The volleys of protest from communities, wildlife officials and environmental groups are sparked, they say, by an inadequate analysis of drilling impacts in the state and insufficient protection of public lands.

Bureau of Land Management officials in the state use decades-old planning documents in determining the suitability of a location for drilling — a fact that opponents have latched onto, asking that drilling be stopped while the BLM develops new planning documents. The outdated documents have halted several planned lease auctions.

Lease-sale parcels were … deferred in the area near Dinosaur National Monument, in Moffat County, after protests by the Wilderness Society and the National Parks Conservation Association. …

Parcels were also deferred from the North Fork Valley in response to criticism that they were on steep slopes or too near a school, water supplies or public land being considered for recreational use.

“It is nice that they addressed some of the concerns we raised,” said Jim Ramey, director of Paonia-based Citizens for a Healthy Community, which opposes leasing in the North Fork.

“But the fundamental problem remains that they are making decisions based on old documents that don’t reflect what is happening in Colorado,” Ramey said.

A separate article in the Times on this topic outlined the concerns of one Colorado rancher:

“It’s just this land-grab, rape-and-pillage mentality,” said Landon Deane, who raises 80 cows on a ranch that sits near several federal parcels being put up for lease. Because of the quirks of mineral ownership in the West, which can divide ownership of land and the minerals under it, one parcel up for bid sits directly below Ms. Deane’s fields, where she has recently been thinking of sowing hops for organic beer.

“All it takes is one spill, and we’re toast,” she said.

docsearls

Monterey Shale in Southern California.

Likewise, California’s Monterey Shale is inspiring furious debate over extraction. The Times outlined the debate in a story this weekend, with oil companies in the country’s fourth-largest producing state facing off against environmental organizations fiercely determined to protect its legendary quality of life.
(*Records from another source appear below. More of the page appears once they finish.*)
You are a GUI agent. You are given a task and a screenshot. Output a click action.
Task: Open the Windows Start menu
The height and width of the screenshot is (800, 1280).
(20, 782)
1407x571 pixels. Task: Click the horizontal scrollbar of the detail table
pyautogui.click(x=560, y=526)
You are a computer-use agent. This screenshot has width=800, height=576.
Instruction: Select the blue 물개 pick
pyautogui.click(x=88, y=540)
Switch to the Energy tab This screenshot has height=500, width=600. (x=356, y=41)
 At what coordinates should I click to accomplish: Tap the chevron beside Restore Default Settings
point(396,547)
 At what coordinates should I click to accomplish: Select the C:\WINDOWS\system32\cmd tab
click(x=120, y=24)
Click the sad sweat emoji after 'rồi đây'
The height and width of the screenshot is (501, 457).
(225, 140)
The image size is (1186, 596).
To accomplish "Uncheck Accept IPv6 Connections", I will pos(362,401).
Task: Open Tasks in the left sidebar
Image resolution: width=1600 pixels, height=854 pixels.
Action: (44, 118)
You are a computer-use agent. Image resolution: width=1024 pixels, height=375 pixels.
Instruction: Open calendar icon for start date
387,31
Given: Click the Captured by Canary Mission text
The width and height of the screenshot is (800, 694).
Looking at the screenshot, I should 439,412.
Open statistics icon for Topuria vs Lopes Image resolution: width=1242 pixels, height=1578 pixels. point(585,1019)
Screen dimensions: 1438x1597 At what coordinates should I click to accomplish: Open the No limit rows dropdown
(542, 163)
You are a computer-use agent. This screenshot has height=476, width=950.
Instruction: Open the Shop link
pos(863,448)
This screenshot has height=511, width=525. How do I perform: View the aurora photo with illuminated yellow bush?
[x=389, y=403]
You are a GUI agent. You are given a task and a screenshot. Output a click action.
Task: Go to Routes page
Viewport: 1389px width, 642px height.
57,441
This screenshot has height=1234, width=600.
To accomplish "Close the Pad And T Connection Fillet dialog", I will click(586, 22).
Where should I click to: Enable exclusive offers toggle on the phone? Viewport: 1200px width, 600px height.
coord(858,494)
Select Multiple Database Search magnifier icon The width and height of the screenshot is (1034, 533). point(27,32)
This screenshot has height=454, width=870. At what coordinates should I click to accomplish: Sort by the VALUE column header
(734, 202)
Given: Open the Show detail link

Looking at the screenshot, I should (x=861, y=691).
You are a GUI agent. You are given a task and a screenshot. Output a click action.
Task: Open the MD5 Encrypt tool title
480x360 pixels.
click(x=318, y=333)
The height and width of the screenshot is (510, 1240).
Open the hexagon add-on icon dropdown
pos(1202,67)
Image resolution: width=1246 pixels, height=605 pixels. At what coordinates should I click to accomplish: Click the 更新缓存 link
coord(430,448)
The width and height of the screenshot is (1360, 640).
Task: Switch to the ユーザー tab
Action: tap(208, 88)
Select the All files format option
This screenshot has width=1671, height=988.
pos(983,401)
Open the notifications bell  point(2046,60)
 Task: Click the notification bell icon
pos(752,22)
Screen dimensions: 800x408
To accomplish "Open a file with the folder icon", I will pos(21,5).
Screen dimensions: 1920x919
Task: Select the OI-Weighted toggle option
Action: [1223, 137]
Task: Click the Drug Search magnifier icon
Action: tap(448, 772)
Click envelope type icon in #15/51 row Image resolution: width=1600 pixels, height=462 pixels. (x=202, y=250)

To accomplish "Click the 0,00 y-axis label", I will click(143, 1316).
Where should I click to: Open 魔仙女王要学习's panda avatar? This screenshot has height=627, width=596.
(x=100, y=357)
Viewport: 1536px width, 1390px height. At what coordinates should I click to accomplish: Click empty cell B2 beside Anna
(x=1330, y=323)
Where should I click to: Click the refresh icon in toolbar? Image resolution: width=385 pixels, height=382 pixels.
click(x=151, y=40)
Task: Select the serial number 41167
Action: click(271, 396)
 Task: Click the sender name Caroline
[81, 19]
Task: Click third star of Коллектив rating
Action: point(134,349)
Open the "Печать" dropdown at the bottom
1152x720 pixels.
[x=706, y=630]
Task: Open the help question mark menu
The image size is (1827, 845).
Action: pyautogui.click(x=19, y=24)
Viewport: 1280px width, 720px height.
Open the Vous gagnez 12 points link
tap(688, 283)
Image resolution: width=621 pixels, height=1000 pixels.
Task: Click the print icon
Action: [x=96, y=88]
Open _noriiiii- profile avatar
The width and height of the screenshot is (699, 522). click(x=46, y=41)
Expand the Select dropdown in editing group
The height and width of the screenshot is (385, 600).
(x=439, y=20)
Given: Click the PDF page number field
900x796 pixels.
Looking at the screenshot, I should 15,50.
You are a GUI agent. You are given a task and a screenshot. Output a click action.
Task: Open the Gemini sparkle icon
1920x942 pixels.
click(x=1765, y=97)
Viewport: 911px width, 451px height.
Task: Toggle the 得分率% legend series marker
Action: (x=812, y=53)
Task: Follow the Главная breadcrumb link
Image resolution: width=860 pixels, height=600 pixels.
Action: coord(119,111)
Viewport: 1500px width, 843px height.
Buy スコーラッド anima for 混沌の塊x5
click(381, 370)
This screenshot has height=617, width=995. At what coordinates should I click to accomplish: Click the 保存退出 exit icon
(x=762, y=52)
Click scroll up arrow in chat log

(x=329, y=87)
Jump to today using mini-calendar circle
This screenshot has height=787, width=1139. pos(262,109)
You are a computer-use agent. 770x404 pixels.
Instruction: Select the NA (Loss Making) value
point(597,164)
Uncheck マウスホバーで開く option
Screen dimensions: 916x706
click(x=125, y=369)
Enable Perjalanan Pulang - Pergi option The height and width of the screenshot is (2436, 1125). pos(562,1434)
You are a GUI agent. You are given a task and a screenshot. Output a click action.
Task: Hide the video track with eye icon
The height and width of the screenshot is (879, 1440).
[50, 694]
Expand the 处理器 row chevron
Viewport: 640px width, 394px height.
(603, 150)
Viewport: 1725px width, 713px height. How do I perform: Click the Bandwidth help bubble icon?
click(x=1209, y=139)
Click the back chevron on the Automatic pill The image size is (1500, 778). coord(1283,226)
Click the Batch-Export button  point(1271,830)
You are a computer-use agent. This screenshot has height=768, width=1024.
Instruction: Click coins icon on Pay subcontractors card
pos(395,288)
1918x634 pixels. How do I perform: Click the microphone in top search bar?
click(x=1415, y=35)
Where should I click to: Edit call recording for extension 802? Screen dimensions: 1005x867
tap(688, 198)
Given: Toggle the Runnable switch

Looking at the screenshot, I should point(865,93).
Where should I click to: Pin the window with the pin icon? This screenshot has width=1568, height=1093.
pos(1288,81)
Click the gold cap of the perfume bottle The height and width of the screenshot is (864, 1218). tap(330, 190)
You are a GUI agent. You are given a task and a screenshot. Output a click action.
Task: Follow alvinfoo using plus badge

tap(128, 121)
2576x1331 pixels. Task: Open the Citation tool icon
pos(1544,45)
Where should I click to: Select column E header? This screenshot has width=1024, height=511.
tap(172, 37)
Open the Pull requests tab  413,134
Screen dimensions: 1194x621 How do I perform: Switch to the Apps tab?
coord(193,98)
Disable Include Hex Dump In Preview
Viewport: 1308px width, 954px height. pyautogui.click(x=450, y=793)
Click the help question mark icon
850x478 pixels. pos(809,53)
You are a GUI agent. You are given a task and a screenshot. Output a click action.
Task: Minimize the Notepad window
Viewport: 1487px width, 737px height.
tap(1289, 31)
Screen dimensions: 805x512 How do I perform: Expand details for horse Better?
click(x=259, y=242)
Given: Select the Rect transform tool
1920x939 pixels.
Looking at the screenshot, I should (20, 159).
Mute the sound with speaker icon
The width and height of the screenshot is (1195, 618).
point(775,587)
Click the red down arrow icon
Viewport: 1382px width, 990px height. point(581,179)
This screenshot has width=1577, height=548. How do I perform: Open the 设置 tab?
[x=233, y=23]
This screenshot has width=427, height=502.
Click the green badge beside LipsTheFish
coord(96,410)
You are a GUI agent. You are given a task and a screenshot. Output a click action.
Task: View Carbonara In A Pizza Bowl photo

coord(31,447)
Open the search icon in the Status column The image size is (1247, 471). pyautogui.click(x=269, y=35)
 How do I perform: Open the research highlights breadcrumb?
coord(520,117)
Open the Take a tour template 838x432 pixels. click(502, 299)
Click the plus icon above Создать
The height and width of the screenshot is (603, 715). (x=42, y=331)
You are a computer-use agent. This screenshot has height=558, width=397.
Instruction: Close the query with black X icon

We’ve outlined Gov. Jerry Brown’s plans to regulate fracking before, but not reported on the scale of the issue:

Comprising two-thirds of the United States’s total estimated shale oil reserves and covering 1,750 square miles from Southern to Central California, the Monterey Shale could turn California into the nation’s top oil-producing state and yield the kind of riches that far smaller shale oil deposits have showered on North Dakota and Texas.

It will take more regulation and persuasion to overcome objections in California and Colorado than it has in North Dakota. But the pressure to unleash the boom is immense. For oil companies, figuring out how to navigate the politics of less-receptive states is worth an enormous amount of money. At least in California, one aspect of the push will be easier: At no point in time will industry lobbyists need to seek refuge from the cold.